私たちが空き家のリノベーションで大切にしているのは、その建物がもともと持っていた記憶や気配を消し去るのではなく、「見立てる」こと。古い梁や建具、土地に根付いた素材を、新しい役割の中で活かす。そこに、単なる「きれいな部屋」ではない、物語のある空間が生まれます。
予算をかけることと、無駄に使うことは違う
ここで誤解してほしくないのは、「予算をかけてストーリー性のある空間をつくる」ことは、決して無駄に費用を投じることではないということです。
大切なのは、何に費用をかけるかという取捨選択です。
- その土地でしか語れない歴史や風土をどう空間に落とし込むか
- 宿泊する人が、チェックインからチェックアウトまでどんな体験をたどるのか
- 一棟の建物が持つ個性を、どの部分で際立たせるか
こうした「必要なこと」に予算を集中させることで、限られた投資が最大限の価値に変わっていきます。逆に言えば、こだわりどころを見極めずに全体をまんべんなく「きれいに」してしまうと、せっかくの予算が薄く広がるだけで、印象に残らない空間になってしまうのです。
土地柄と体験設計が、収益を生む
空き家という存在は、その土地の気候、産業、暮らし方の記憶を内包しています。
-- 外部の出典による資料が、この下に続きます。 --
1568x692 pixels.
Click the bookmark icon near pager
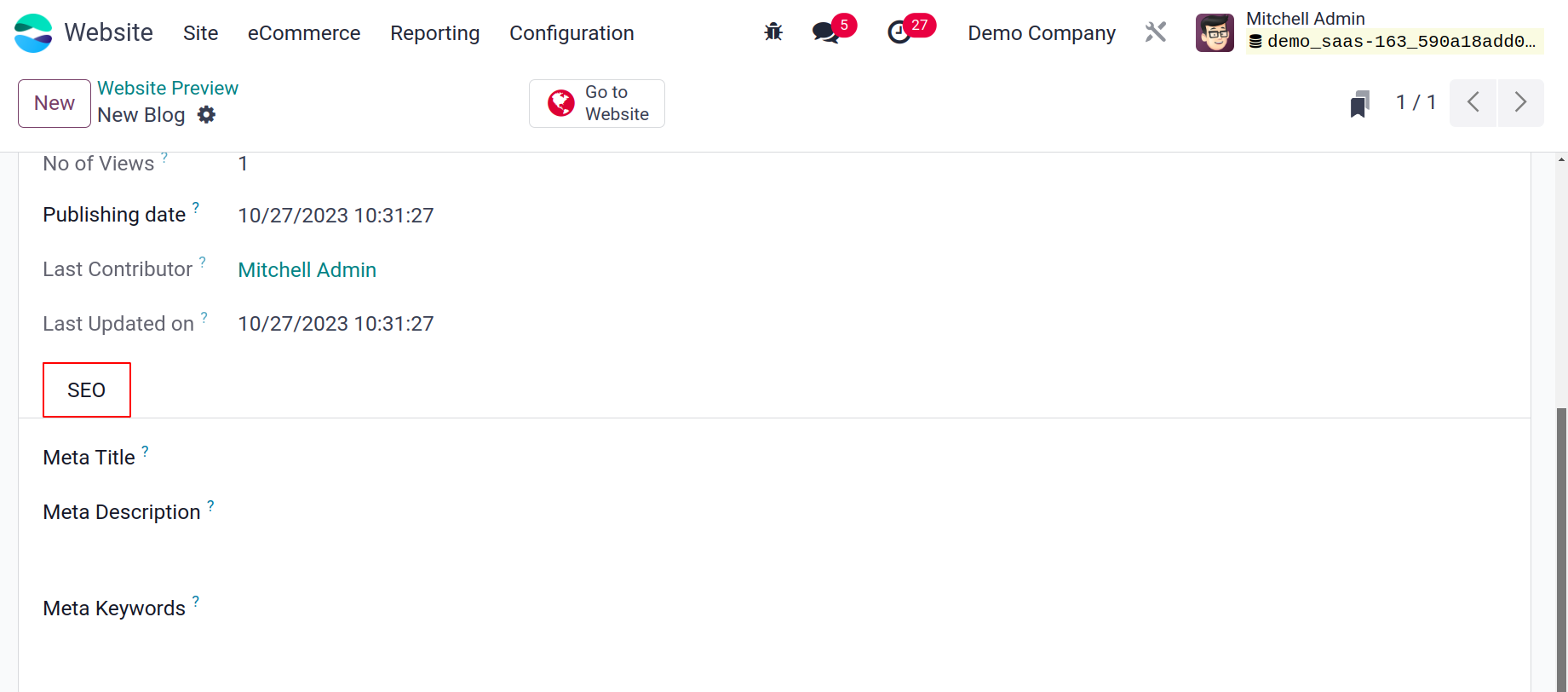pos(1360,104)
周辺の景観、集落の成り立ち、かつてこの家で営まれていた生活。それらを丁寧に読み解き、宿泊体験の設計に反映させることで、「ここでしか泊まれない」という価値が生まれます。
- 土地の素材や工法を活かした空間づくり
- 地域の生業や食文化と結びついた滞在プログラム
- 建物の記憶を感じさせるディテール(古材、建具、庭など)
こうした要素は、単なる宿泊施設を「体験」へと変えます。そしてこの体験こそが、価格競争に巻き込まれない付加価値となり、結果として収益性の高い施設をつくり出すのです。
まとめ
空き家リノベーションによる宿泊施設づくりにおいて、予算をかけない改修も、ストーリー性を重視した改修も、それぞれに理にかなった選択です。
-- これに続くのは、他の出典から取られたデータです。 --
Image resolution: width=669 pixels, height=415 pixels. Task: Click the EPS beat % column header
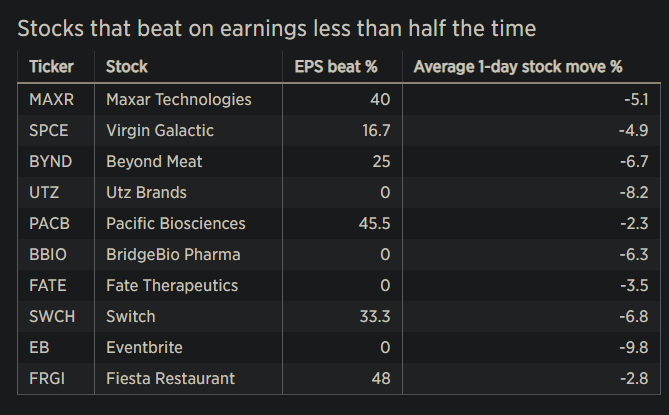[335, 67]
大切なのは、「新しくする」ことと「意味をつくる」ことを混同しないこと。そして、限られた予算をどこに投じるかという判断こそが、その空間の価値を決めるということ。
土地柄を読み解き、体験を設計する。空き家という「場」に眠る物語を見立て直すことこそが、選ばれる宿泊施設への近道だと、私たちは考えています。